Há três anos, quando aqueles que agora caíram se multiplicaram em graves crimes contra a democracia e os direitos humanos, eliminando fisicamente um Chefe de Estado e outras altas figuras do Estado, agindo mascarados, como criminosos, sem coragem nem dignidade nem decência de assumir publicamente os seus actos, ninguém na Comunidade Internacional fez grandes exigências!... Pelo contrário, até chegou a dizer-se que “QUEM COM FERRO FERE, COM FERRO SERÁ FERIDO”.


Sem querer reinstituir o código de Hamurabi, isto é, sem quer defender a regra do “OLHO POR OLHO, DENTE POR DENTE”, o certo é que todos os processos nacionais passaram historicamente por períodos de ditadura e totalitarismo, por mais que esses sistemas se esforçassem por se mascarar de dignos e socialmente aceites. E a queda desses sistemas aconteceu sempre através de actos revolucionários destinados a reorganizar o espectro político a partir de novos princípios e práticas conducentes ao maior respeito da pessoa humana, dos trabalhadores, do género, dos modernamente chamados direitos, liberdades e garantias da pessoa humana e dos cidadãos.

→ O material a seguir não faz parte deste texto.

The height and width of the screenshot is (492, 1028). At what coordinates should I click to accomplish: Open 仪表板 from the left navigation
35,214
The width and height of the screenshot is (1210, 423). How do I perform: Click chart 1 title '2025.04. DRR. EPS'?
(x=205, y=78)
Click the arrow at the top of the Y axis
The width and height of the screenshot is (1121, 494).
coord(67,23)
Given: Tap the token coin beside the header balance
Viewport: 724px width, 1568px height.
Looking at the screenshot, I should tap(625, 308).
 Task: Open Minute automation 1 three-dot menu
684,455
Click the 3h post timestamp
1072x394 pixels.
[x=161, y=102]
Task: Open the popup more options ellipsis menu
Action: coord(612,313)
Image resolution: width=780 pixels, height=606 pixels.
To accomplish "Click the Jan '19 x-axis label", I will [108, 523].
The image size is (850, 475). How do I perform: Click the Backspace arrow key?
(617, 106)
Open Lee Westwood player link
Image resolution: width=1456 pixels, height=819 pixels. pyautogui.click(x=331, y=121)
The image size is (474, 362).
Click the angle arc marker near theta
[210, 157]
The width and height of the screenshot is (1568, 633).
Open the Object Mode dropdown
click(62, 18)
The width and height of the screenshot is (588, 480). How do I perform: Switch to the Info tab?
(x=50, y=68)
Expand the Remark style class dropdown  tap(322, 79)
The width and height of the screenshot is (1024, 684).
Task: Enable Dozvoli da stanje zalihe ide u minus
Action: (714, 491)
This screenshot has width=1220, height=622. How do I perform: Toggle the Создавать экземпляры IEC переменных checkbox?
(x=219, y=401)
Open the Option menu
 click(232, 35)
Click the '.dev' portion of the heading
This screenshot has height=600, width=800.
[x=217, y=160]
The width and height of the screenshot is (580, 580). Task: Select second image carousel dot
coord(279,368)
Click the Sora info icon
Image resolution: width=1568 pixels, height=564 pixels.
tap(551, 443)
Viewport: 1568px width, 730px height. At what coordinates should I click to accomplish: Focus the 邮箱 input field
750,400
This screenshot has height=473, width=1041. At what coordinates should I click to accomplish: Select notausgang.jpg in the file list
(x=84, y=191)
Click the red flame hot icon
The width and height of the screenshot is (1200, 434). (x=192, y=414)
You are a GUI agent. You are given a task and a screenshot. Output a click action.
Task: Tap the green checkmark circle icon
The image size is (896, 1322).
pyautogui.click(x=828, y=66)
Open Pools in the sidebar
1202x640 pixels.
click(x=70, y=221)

Acredito que as Forças Armadas abriram uma importante etapa no nosso processo histórico nacional, etapa que pode consolidar o Estado de Direito democrático no nosso país e, definitivamente, estabilizar politicamente o nosso Estado e fazer dele um membro digno, respeitável e responsável da Comunidade Internacional.


Com esta convicção, comecei a dormir tranquilo, como centenas de milhares de outros guineenses. Reacendeu-se a minha certeza de que não são os dirigentes que fazem a História: eles só a facilitam ou dificultam, mas quem a faz é o povo, muitas vezes em armas.


É preciso demonstrar ao mundo em geral, e à CPLP-CEDEAO-UNIÃO AFRICANA-UNIÃO EUROPEIA em particular, que somos capazes, diligentes e sérios!


É preciso demonstrar-lhes que podemos entender-nos, se o Estado que nos referencia for digno, sério, democrata e pessoa de bem, se não nos dividir em poderosos e oprimidos, em arrogantes e submissos, em abusadores e abusados, em autocratas e pés-descalços, em privilegiados e excluídos!


Obrigado! Muito obrigado às Forças Armadas da Guiné-Bissau!

Cidade da Marinha Grande, em Portugal, aos dezasseis de Abril de 2012.